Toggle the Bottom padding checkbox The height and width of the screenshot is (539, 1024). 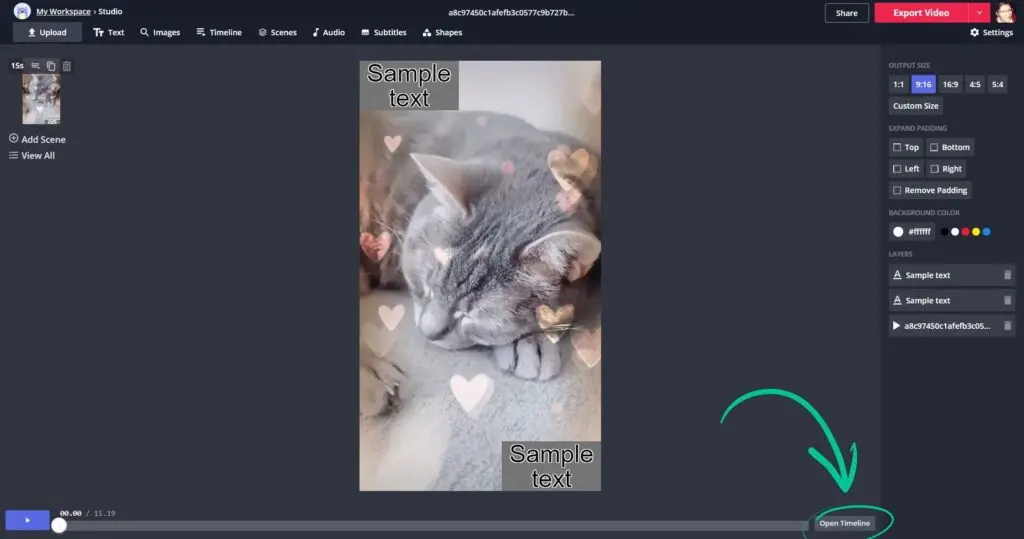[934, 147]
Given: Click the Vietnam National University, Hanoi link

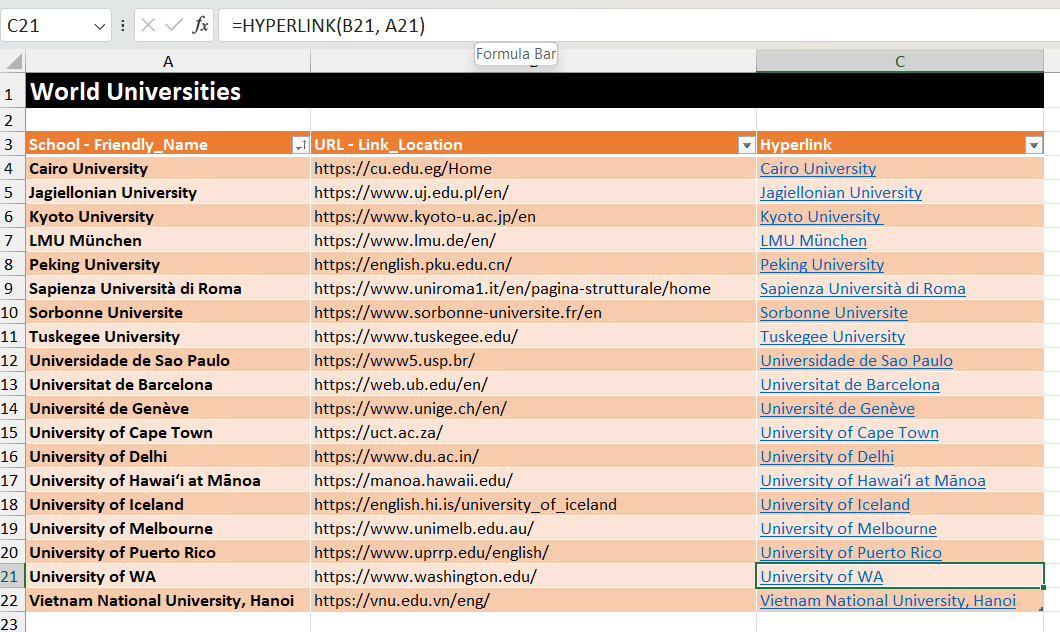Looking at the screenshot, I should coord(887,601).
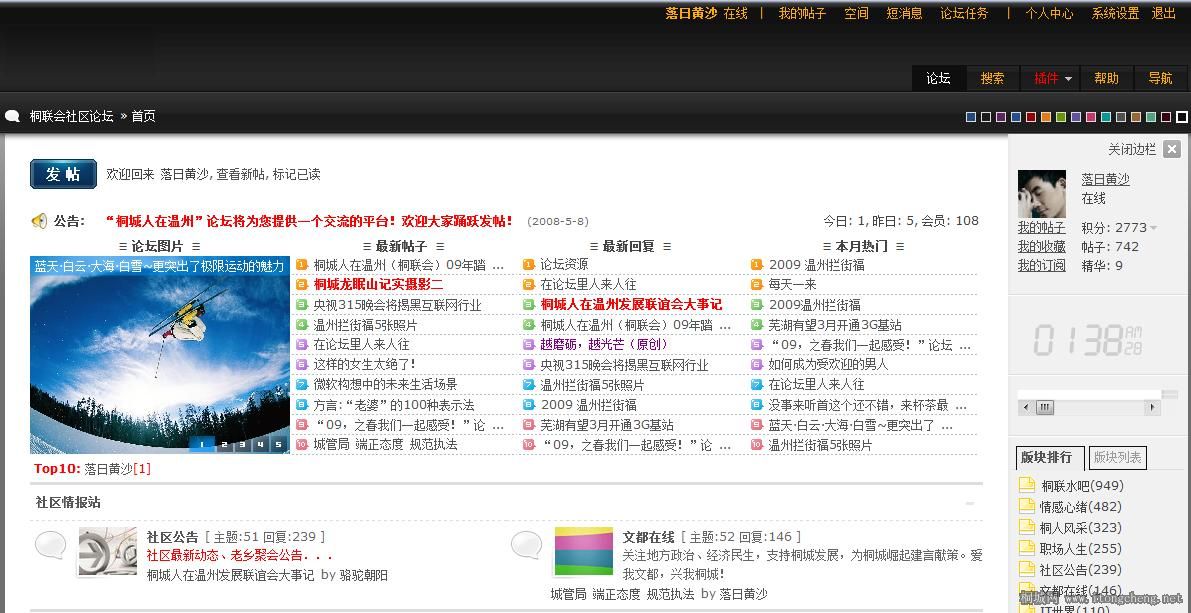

★ ★ ★ ★ ★ ★ ★

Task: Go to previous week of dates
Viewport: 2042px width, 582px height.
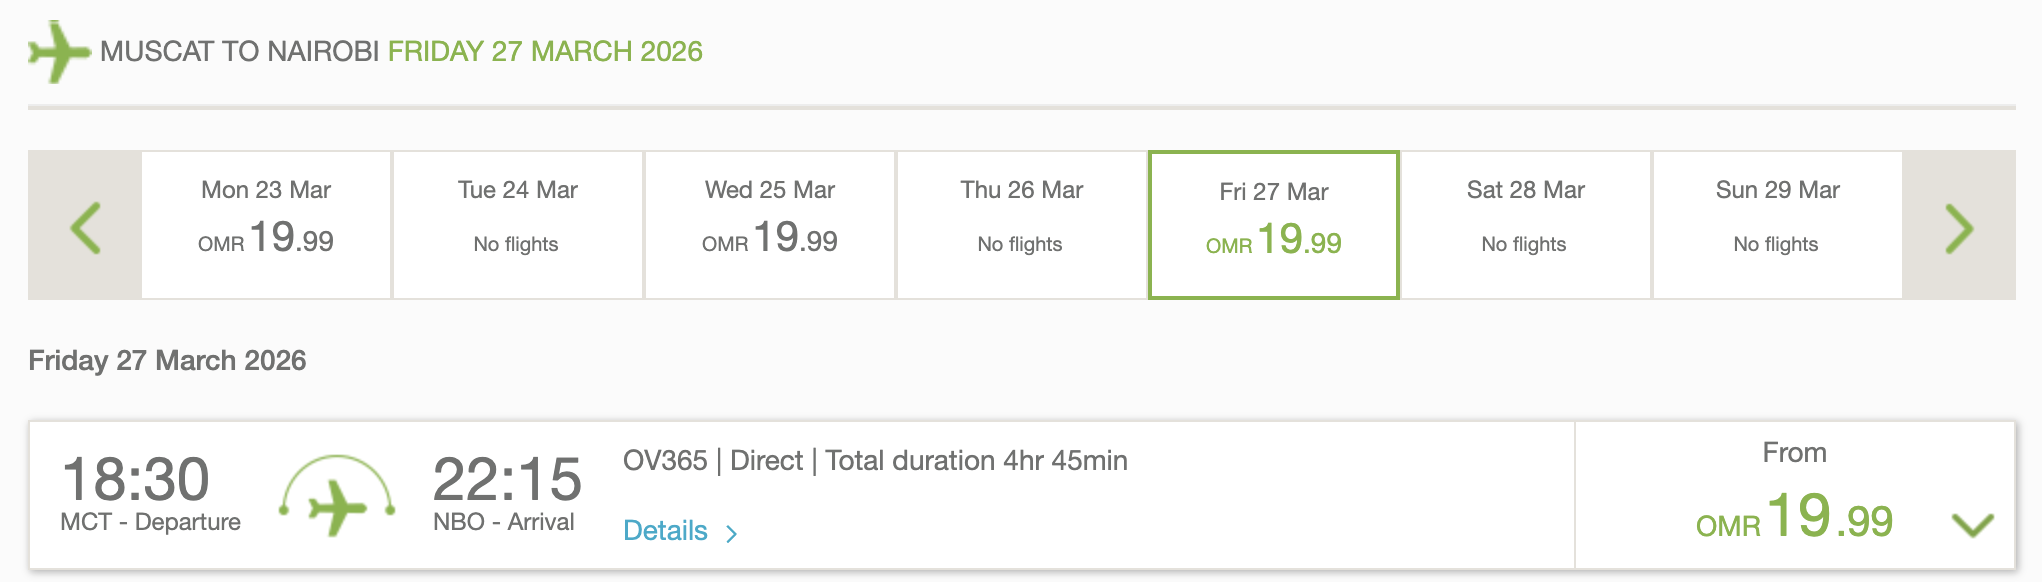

★ ★ ★ ★ ★ ★ ★

## Work to be completed
Within the material above, output exactly the lines from the one with "Task: Go to previous week of dates" through the one with "Viewport: 2042px width, 582px height.", end lines included, and nothing besides.

## Expected answer
Task: Go to previous week of dates
Viewport: 2042px width, 582px height.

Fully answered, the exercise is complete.